▶ **Data provided**
============
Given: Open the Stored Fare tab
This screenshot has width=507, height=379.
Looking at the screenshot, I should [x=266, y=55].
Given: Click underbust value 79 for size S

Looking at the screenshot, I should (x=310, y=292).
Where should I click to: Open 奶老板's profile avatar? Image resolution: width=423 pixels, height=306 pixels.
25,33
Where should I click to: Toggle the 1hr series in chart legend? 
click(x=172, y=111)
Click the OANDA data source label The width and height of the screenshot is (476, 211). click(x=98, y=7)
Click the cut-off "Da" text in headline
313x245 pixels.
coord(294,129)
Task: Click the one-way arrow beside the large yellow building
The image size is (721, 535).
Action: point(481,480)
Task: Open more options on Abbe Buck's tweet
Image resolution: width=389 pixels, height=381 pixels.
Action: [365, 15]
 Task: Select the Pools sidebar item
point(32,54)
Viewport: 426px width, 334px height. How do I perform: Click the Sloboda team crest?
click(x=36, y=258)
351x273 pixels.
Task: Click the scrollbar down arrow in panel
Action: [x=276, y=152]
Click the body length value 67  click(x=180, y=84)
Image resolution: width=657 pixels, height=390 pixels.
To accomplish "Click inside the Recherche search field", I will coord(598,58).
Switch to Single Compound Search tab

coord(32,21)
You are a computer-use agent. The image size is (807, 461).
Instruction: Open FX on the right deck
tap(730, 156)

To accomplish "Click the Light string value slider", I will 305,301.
============
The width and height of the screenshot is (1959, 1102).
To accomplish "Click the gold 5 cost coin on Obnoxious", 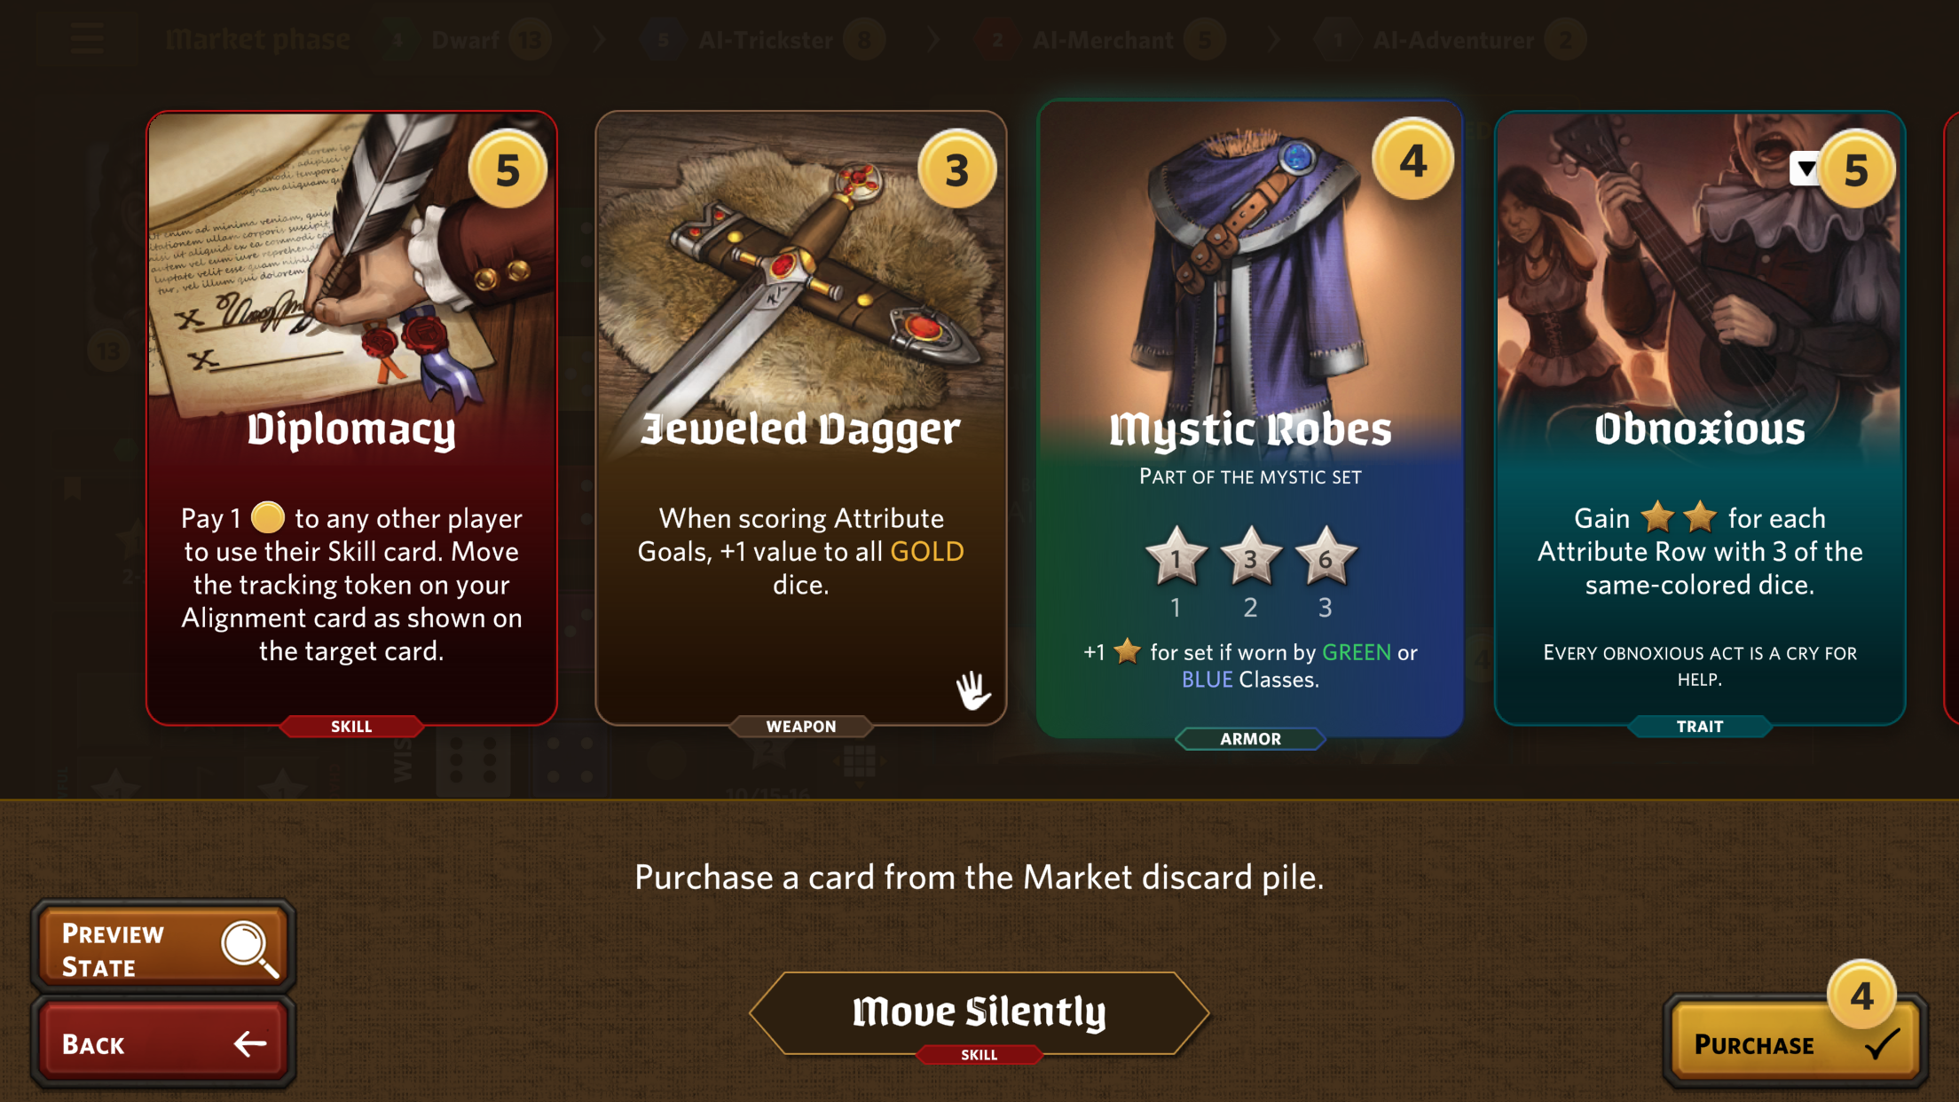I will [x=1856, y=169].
============
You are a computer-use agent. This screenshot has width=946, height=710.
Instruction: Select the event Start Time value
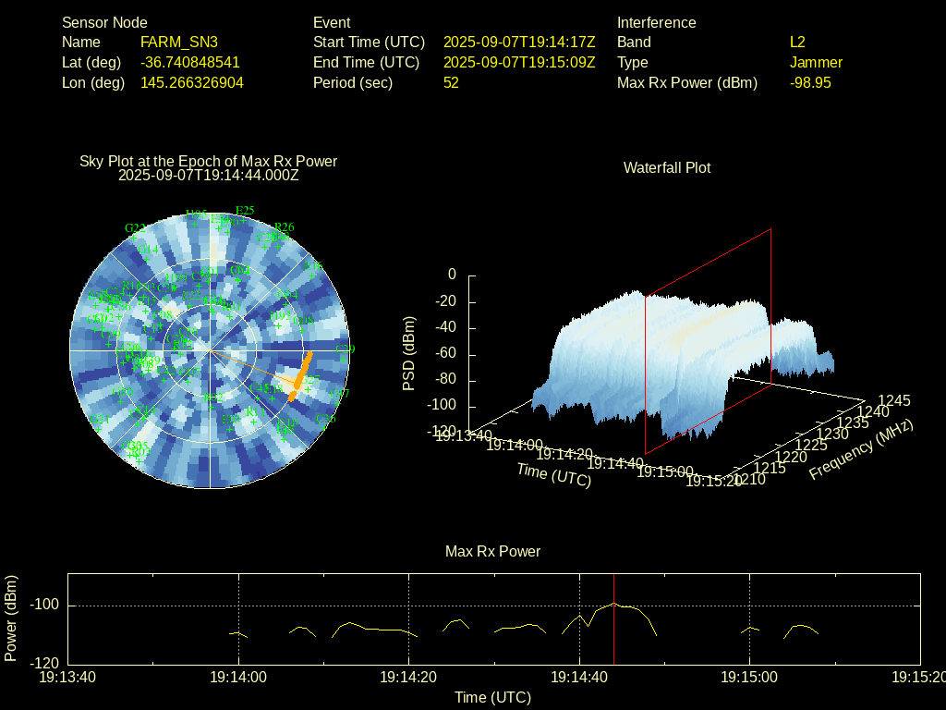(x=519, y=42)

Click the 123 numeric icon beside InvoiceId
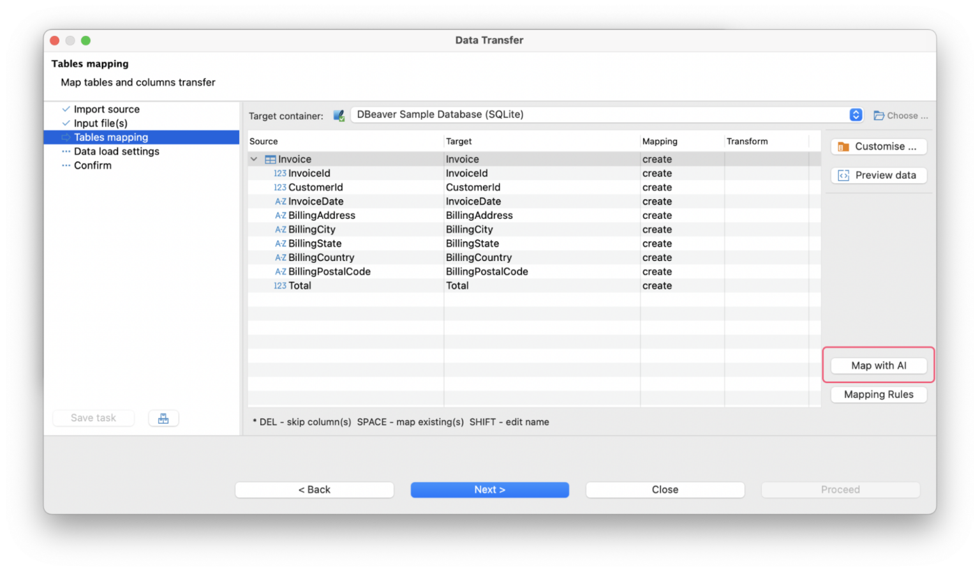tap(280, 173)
============
▶ **What the task asks**
Every line above that includes the word "agent" must appear in the answer.

▶ **Answer section**
You are a computer-use agent. The image size is (807, 461).
You are a computer-use agent. This screenshot has width=946, height=710.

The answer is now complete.